The term data-oriented programming was coined by Eugene Kuznetsov in 2004.

That's fine but a quick google will demonstrate that the "other meaning" has been gaining a lot more momentum in the intervening years and with Unity pushing its Data-Oriented Technology Stack (DOTS) (largely guided by Mike Acton's work) it's that much closer to gaining mainstream acceptance.

Now within the Clojure community Data Oriented has been used as a synonym to Rich Hickey's 'value-oriented' — for example the 2014 Joy of Clojure and later in Paul deGrandis's 2017 Speaking Data: Simple, Functional Programming with Clojure.

However this book's stated objective goes beyond the confines of Clojure:

You’ll learn to write DOP code that can be implemented in languages like JavaScript, Ruby, Python, Clojure and also in traditional OO languages like Java or C#.

i.e. more mainstream — and it's in this arena where the other meaning of DO is already that much further ahead.

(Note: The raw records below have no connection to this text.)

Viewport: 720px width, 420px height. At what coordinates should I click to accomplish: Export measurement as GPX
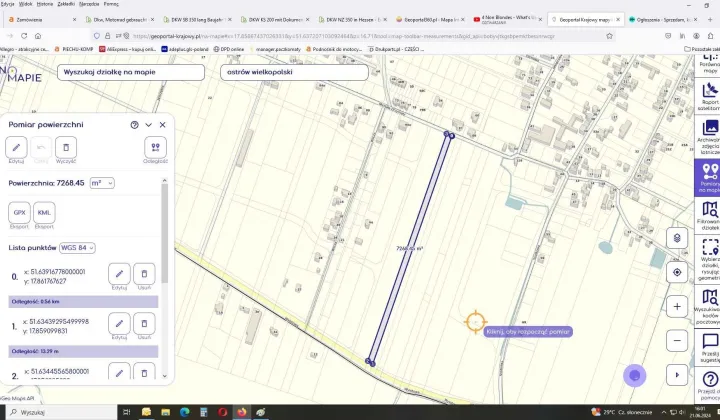pyautogui.click(x=18, y=213)
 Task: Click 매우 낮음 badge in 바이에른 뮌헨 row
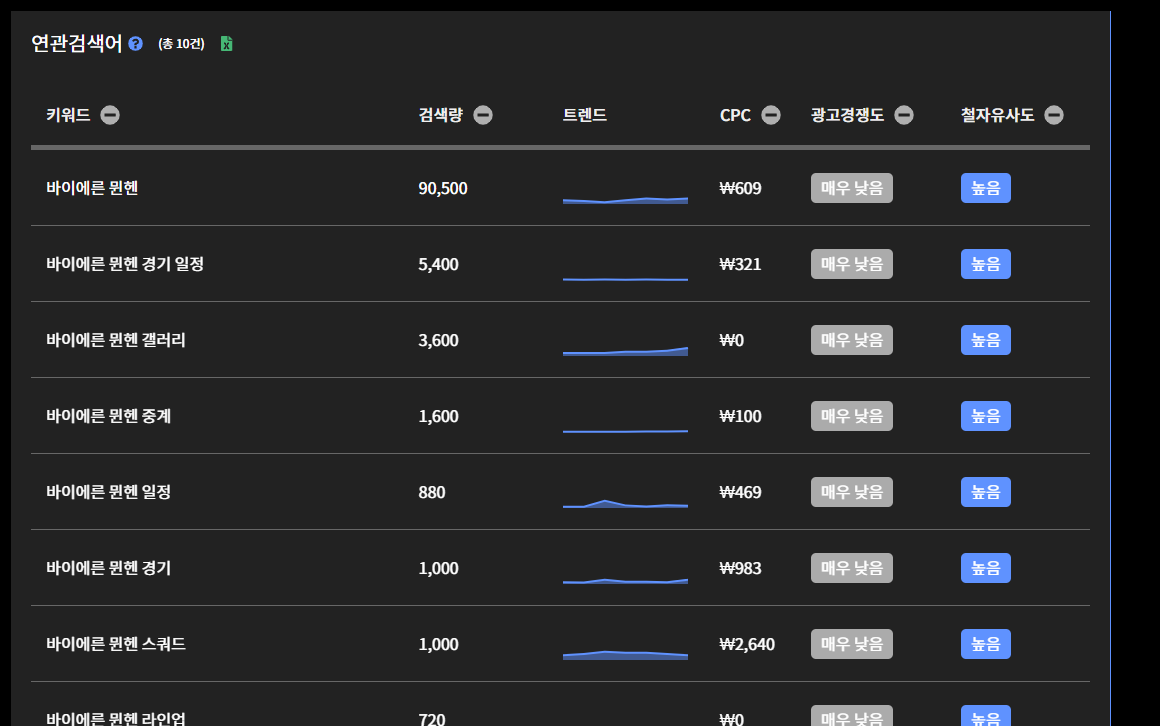tap(851, 188)
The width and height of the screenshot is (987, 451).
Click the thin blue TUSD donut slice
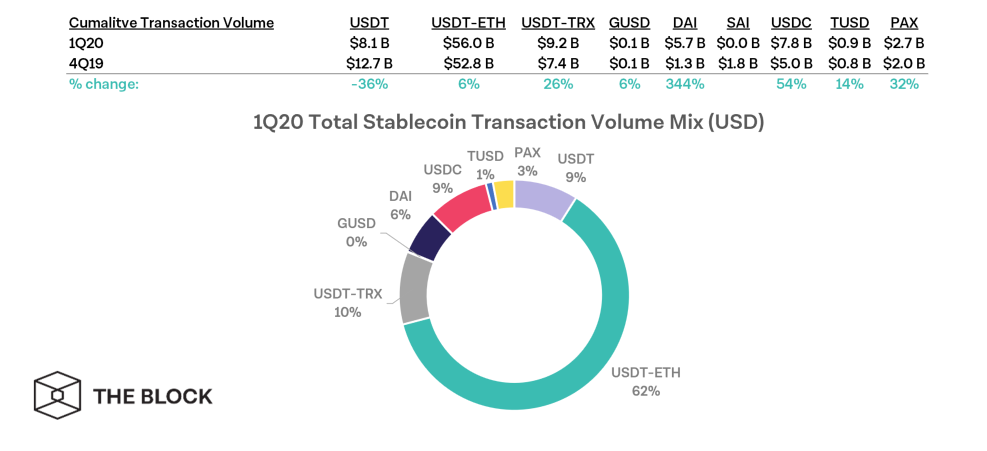[x=491, y=195]
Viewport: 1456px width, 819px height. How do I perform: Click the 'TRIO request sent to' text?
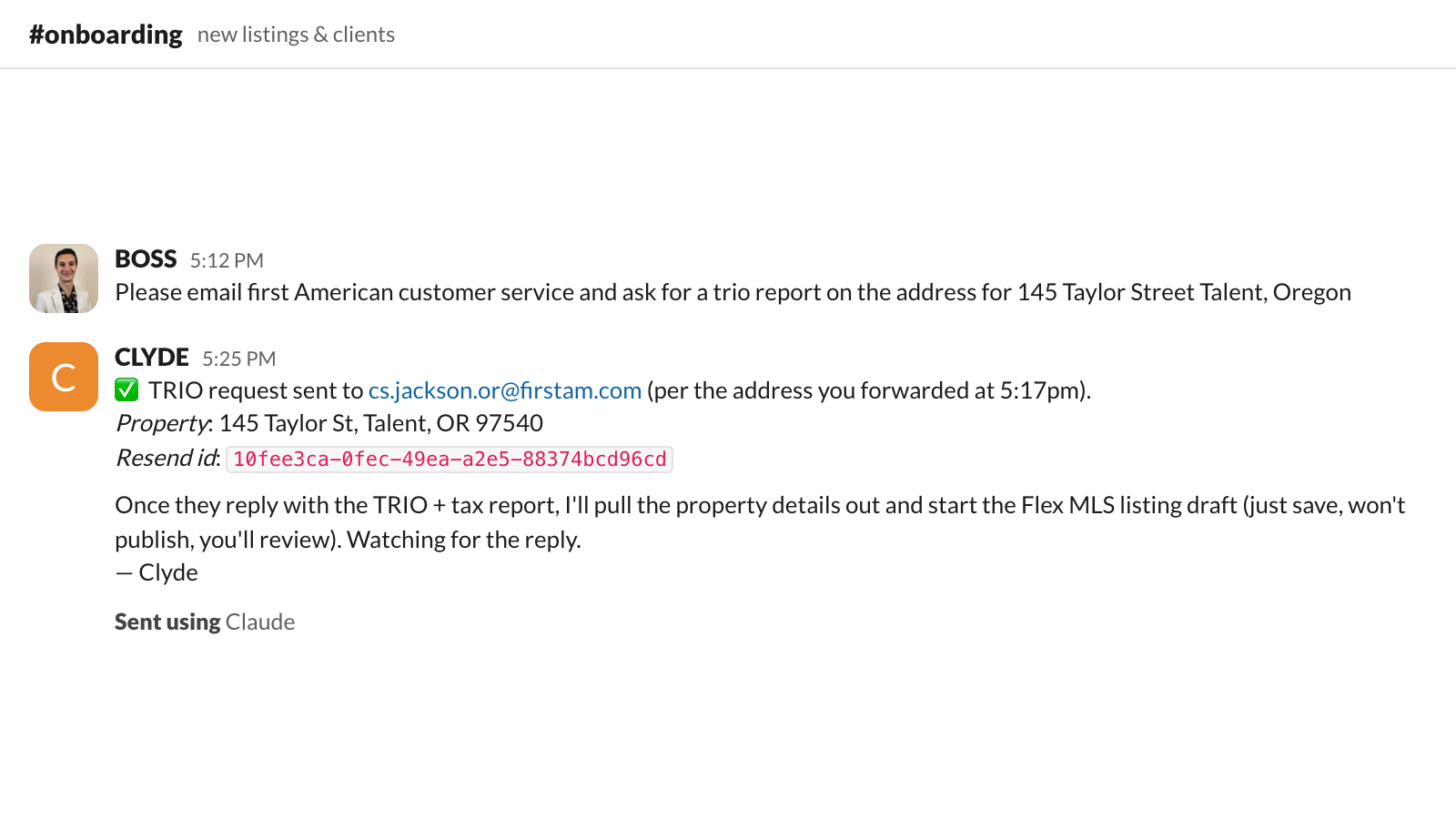tap(256, 390)
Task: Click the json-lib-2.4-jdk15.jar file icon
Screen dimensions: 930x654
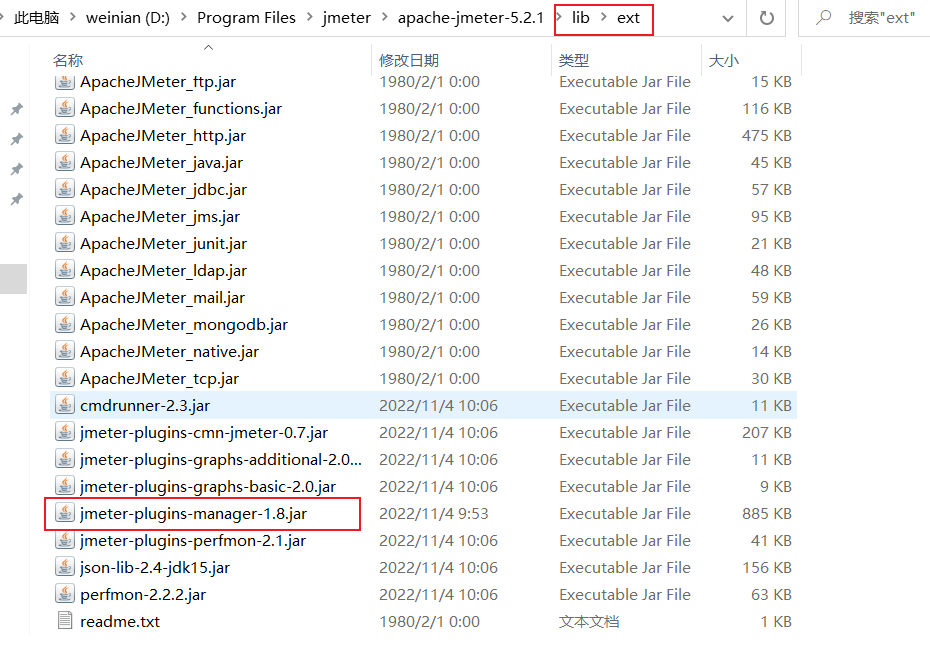Action: pos(65,568)
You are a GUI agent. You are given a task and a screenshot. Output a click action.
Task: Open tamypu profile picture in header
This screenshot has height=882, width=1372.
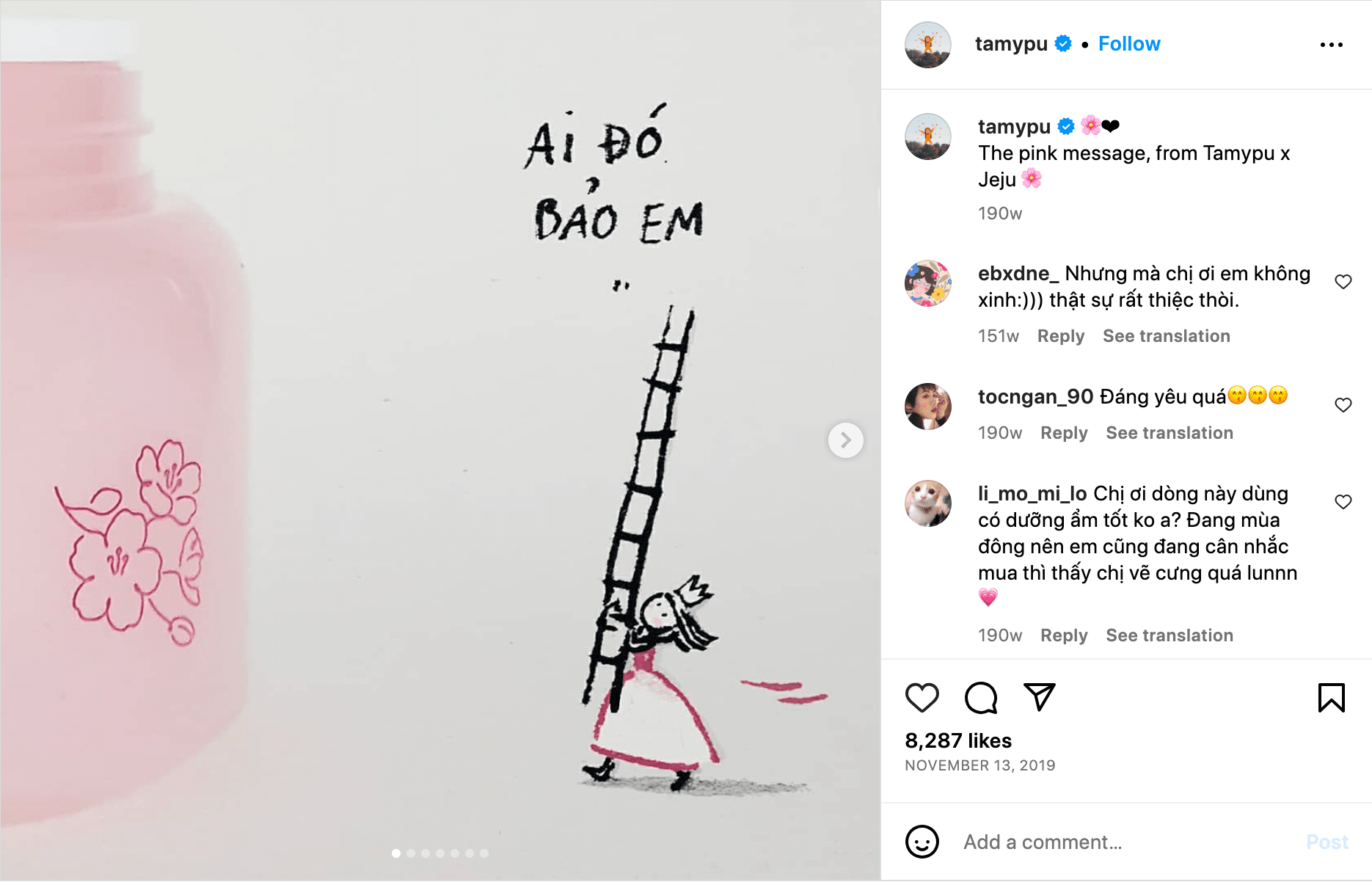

Most recently (2021 August) this made an appearance:

A Data-Centric Introduction to Computing

Their definition:

We view a data-centric curriculum as
data centric = data science + data structures

In the 2004 paper The Structure and Interpretation of the Computer Science Curriculum both Shriram Krishnamurthi and Matthias Felleisen (among others) advocated for a "Value-Oriented Programming"-first computer science education based on their experience with How to Design Programs. They didn't explicitly call it that because it's the defacto style of programming in Scheme.

Eventually though they had to concede that the Scheme-like student languages didn't work for some students. This lead to the development of Pyret.

Pyret doesn't look anything like Scheme — it deliberately borrows heavily from Python — but Python doesn't have an ingrained practice of "Value-Oriented Programming" (I argue quite the opposite).

So it's at this point that they decided that "Value-Oriented Programming" needed a name and that in the contemporary climate Data Centric made the most sense (leaning a bit into the hype around data science).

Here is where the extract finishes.